## Passage given
▼

# confirmation email?



## Recoil (Jan 11, 2009)

bruce333 said:


> Welcome aboard!
> 
> **Please check your email (maybe the spam folder. for "kimber1911"), you have to click the link in the email the forum sent you when you signed up to confirm your email address, that will complete the forum registration process. Until you do that, this will be your only post.**


All folders checked and no email from you. I am subscribed to over a dozen forums (yeah I know, I'm addicted) and no problems. Do you know if you have ever had any problems with Comcast? The only thing I can think of is my isp spam killed it before it ever reached me. Is it possible to resend the email or can I change my email to another?


----------



## js (Jun 29, 2006)

Recoil said:


> All folders checked and no email from you. I am subscribed to over a dozen forums (yeah I know, I'm addicted) and no problems. Do you know if you have ever had any problems with Comcast? The only thing I can think of is my isp spam killed it before it ever reached me. Is it possible to resend the email or can I change my email to another?

▲

## Dataset entries
▼

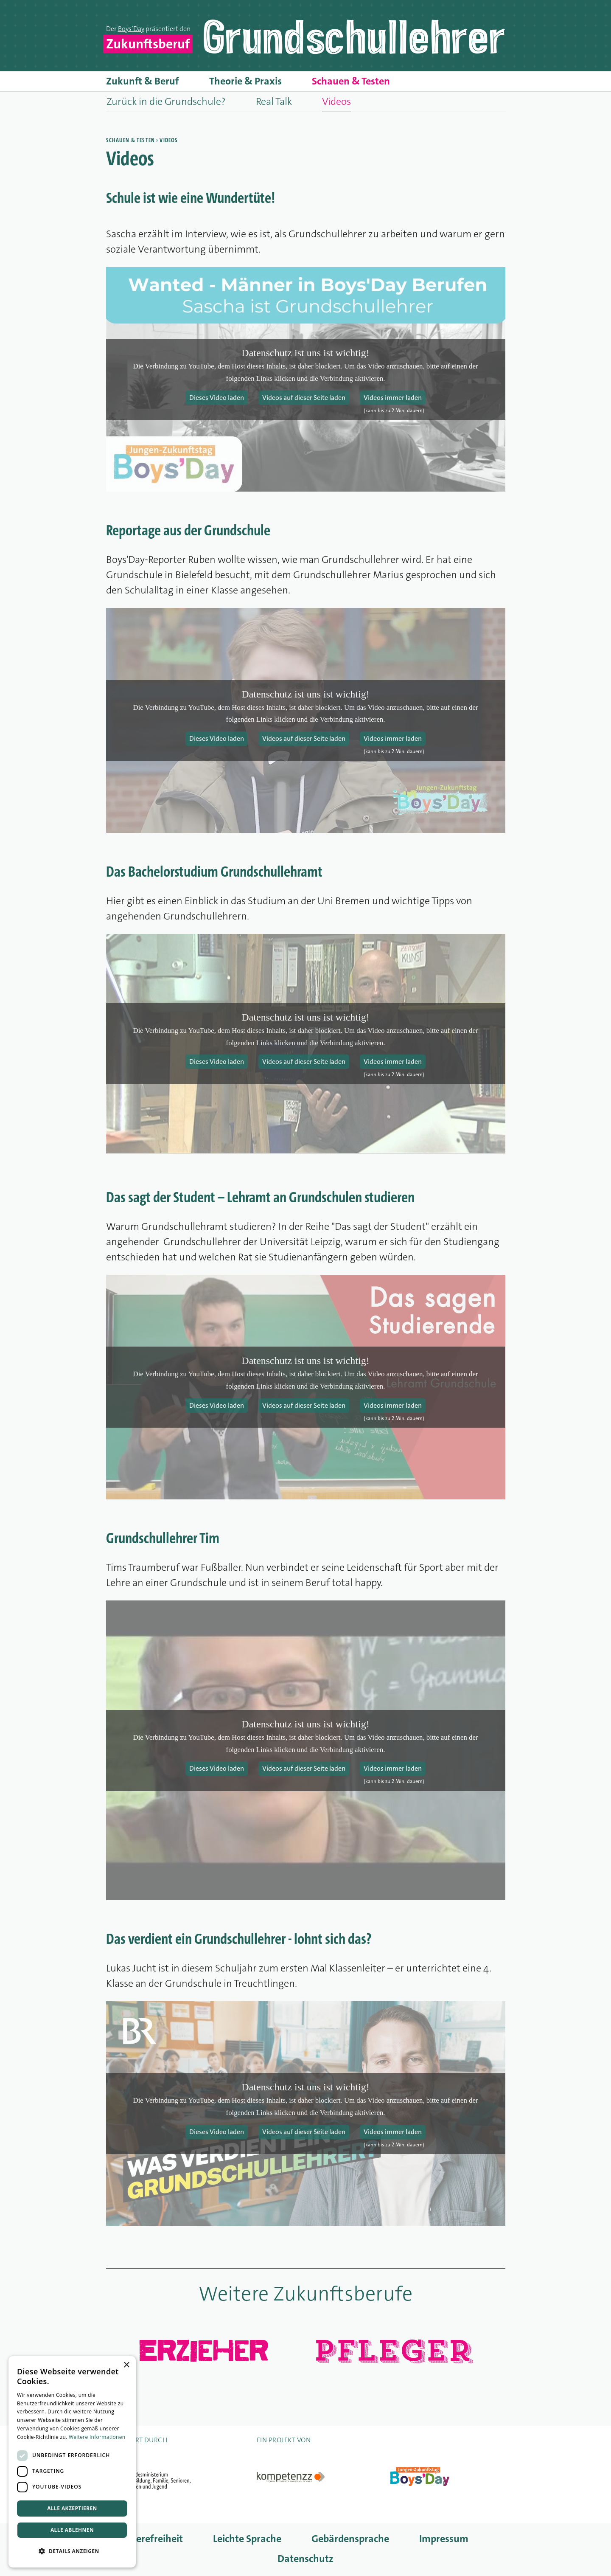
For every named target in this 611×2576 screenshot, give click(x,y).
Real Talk (274, 101)
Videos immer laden (393, 397)
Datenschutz (305, 2558)
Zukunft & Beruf (142, 81)
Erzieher (203, 2349)
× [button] (126, 2365)
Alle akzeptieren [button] (72, 2508)
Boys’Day (131, 28)
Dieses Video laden (216, 397)
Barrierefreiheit (149, 2538)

▲

## Given request 1
Shorten the paragraph beginning "All folders checked and no email from you" in the forum thread about a missing confirmation email, or turn it into a list, keeping its main facts.
## Given request 2
Continue the forum thread about a missing confirmation email from where it stops, writing the reply that follows the quoted post.
The rows have nothing to do with the forum thread about a missing confirmation email.

## Written answer 1
- Every folder has been checked, and no email from the forum has arrived.
- The poster belongs to over a dozen forums and has had no problems with them.
- The poster asks whether the forum has ever had trouble with Comcast.
- The only explanation the poster can think of is that the ISP's spam filter blocked the message before it arrived.
- The poster asks whether the email can be resent or the email address changed to another one.

## Written answer 2
yahoo, hotmail and comcast = pain in the ass. 

You're good to go though, enjoy the forum.


----------



## Recoil (Jan 11, 2009)

js said:


> yahoo, hotmail and comcast = pain in the ass.
> 
> You're good to go though, enjoy the forum.


Thank you for the help. I did investigate a little deeper in my Comcast account and see the default spam setting is to just filter spam (as they see it) without me ever seeing it. I changed that so I can see it all and delete when I want to.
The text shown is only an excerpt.